Of the total land area of the municipality, built-up area constitutes 1,268 hectares or 0.86 percent with the Poblacion as the largest and most densely populated built-up area. Open grasslands occupy a total area of approximately 20,700 hectares representing about 14.09 percent. Generally, the open grasslands are flanked by either agricultural areas or forest areas. Vast forest areas of the municipality are mostly found at its eastern portion, which covers about 53.39 percent or an approximated area of 78,450.50 hectares. About 29,264 hectares or 19.91 percent are presently devoted to extensive agricultural activities with corn, rice and bananas as the major crops. Water bodies, including banks, buffer or salvage zones occupy an estimated 11.58 percent while existing roads and streets cover 2.17 percent of the municipality’s total area.
Legend has it that San Mariano was once a barrio of Ilagan, the capital city of the province of Isabela. It was first named as Angela in reference to Mariano Kalingog whose family was one of the foremost settlers of the place. Angela was drowned while she was washing clothes along the Pinacanauan River. The incident brought grief to the people and her husband Mariano who also died some years later.
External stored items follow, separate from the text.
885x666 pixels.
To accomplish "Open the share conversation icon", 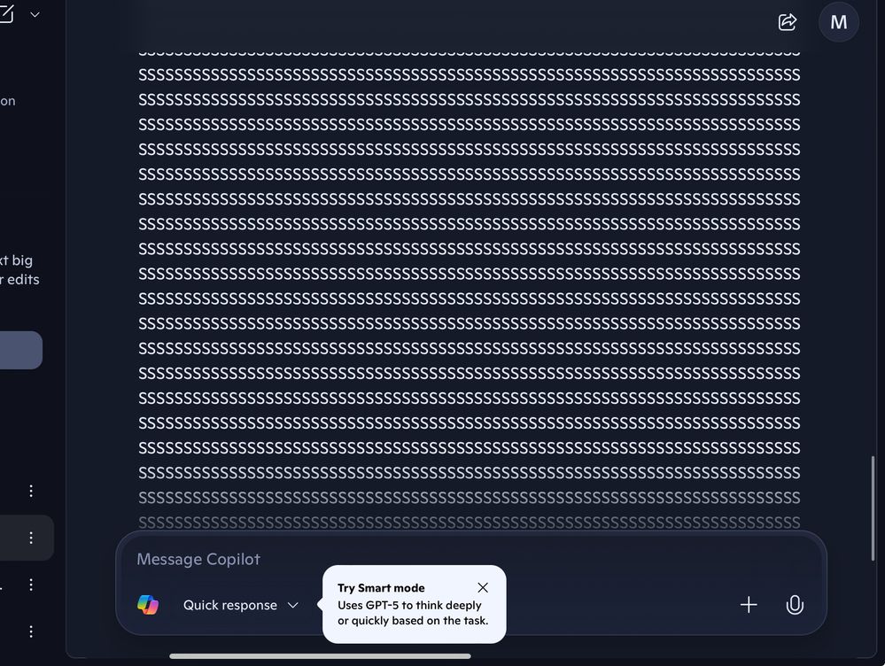I will (x=788, y=22).

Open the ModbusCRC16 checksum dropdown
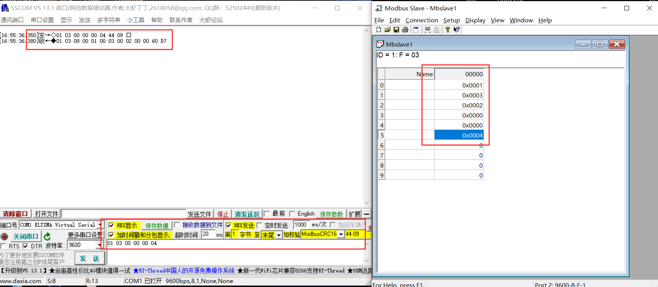(x=341, y=234)
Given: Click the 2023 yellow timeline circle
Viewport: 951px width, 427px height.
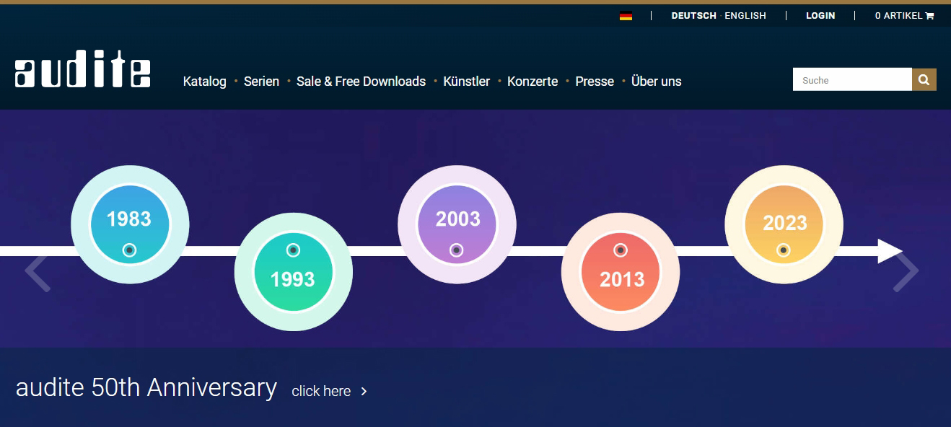Looking at the screenshot, I should [784, 224].
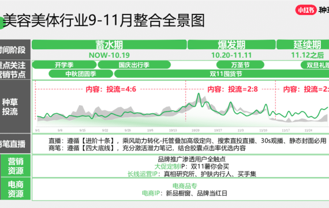This screenshot has width=329, height=208.
Task: Click the 电商品专 green heading
Action: pos(185,185)
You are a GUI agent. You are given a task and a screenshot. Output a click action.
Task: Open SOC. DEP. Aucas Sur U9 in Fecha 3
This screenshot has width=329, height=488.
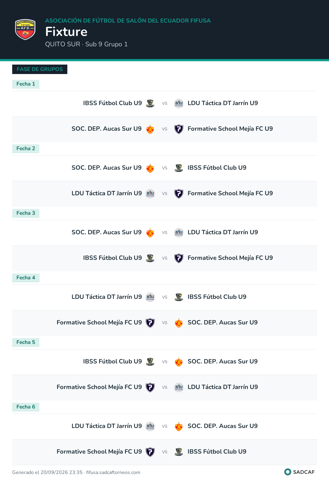[x=107, y=232]
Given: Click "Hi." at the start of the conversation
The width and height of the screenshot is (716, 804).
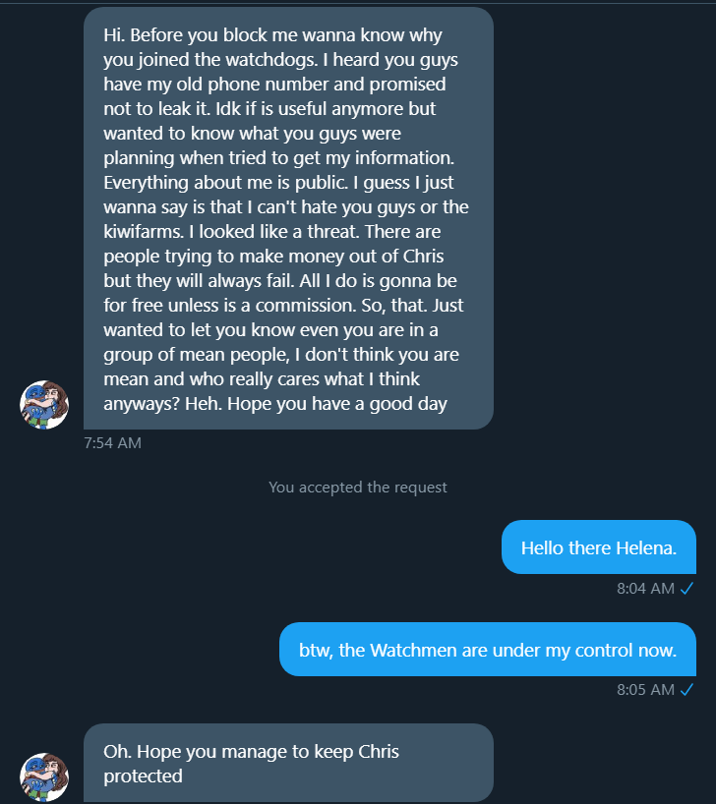Looking at the screenshot, I should pyautogui.click(x=115, y=35).
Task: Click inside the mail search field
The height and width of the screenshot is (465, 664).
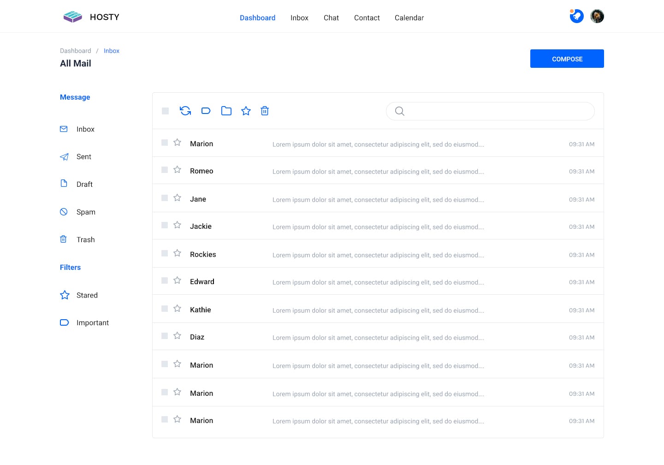Action: tap(490, 111)
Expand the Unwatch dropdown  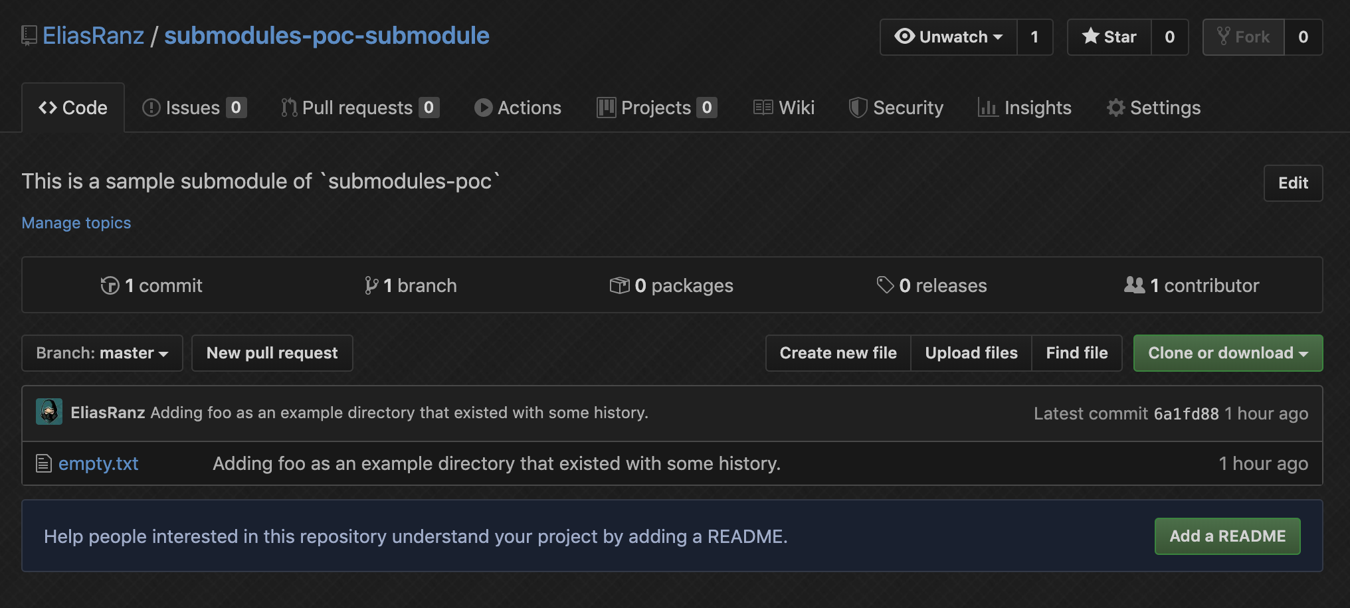[x=949, y=37]
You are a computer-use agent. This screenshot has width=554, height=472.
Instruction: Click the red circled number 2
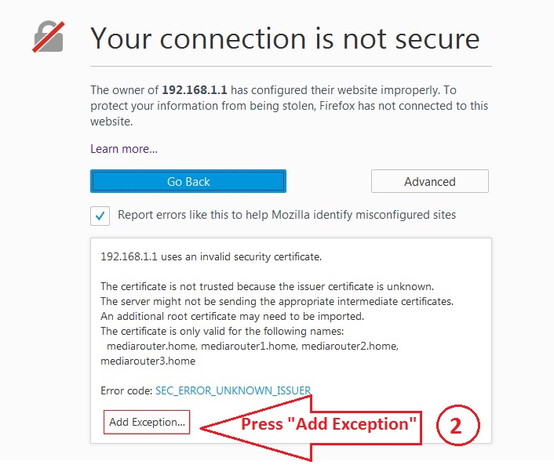[458, 425]
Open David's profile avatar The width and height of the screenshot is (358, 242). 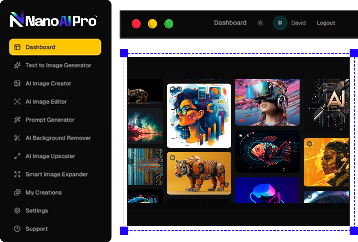point(280,23)
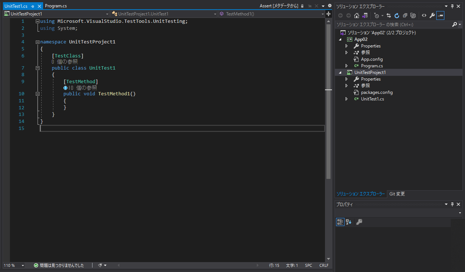Click the Sync with Active Document icon
This screenshot has height=272, width=465.
(389, 15)
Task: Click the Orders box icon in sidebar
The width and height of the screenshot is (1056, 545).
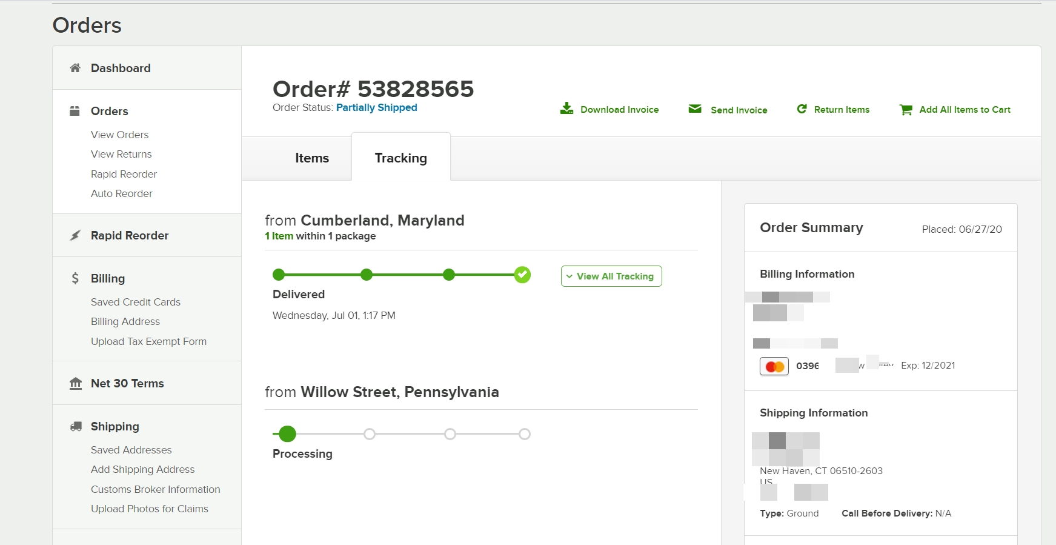Action: tap(75, 111)
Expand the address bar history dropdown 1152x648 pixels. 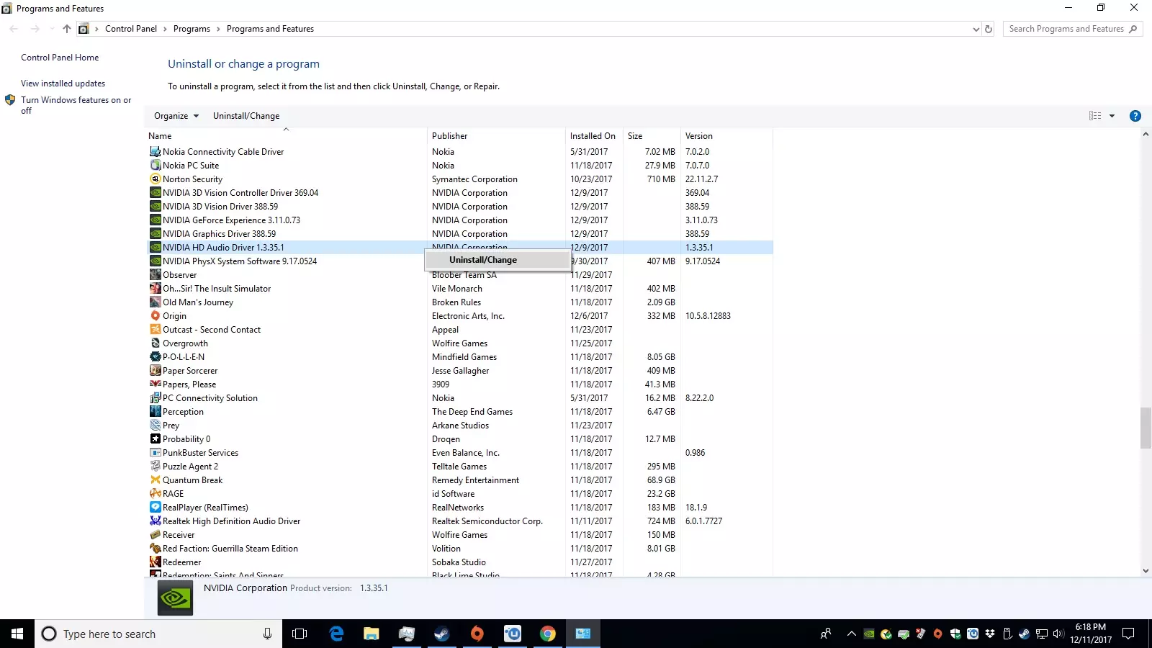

Since then, this village teeming with fish and lush trees was known as San Mariano.
In 1920, by virtue of Executive Order 25, San Mariano became a Municipal District and with the passage of Philippines Legislature Act No. 3416 dated December 7, 1927, it was made a distinct and regular municipality.
After some years, there was an influx of migrants coming from the provinces of Ilocos, Cagayan and Pangasinan. These new settlers formed communities in tracks of agricultural lands on which they grew corn and other crops such as rice, root crops, different kinds of vegetables and bananas.
Records also show that when a German naturalist named Carl Semper hiked the Sierra Madre mountains in May 1860, he observed early inhabitants who are known today as the Kalingas. He described the said group as a typical Filipino “cultural minority” who grew their own food, practiced their own religious rites, smithed their own tools, decorated their own artifacts with distinctive designs and traded forest products for metal and salt.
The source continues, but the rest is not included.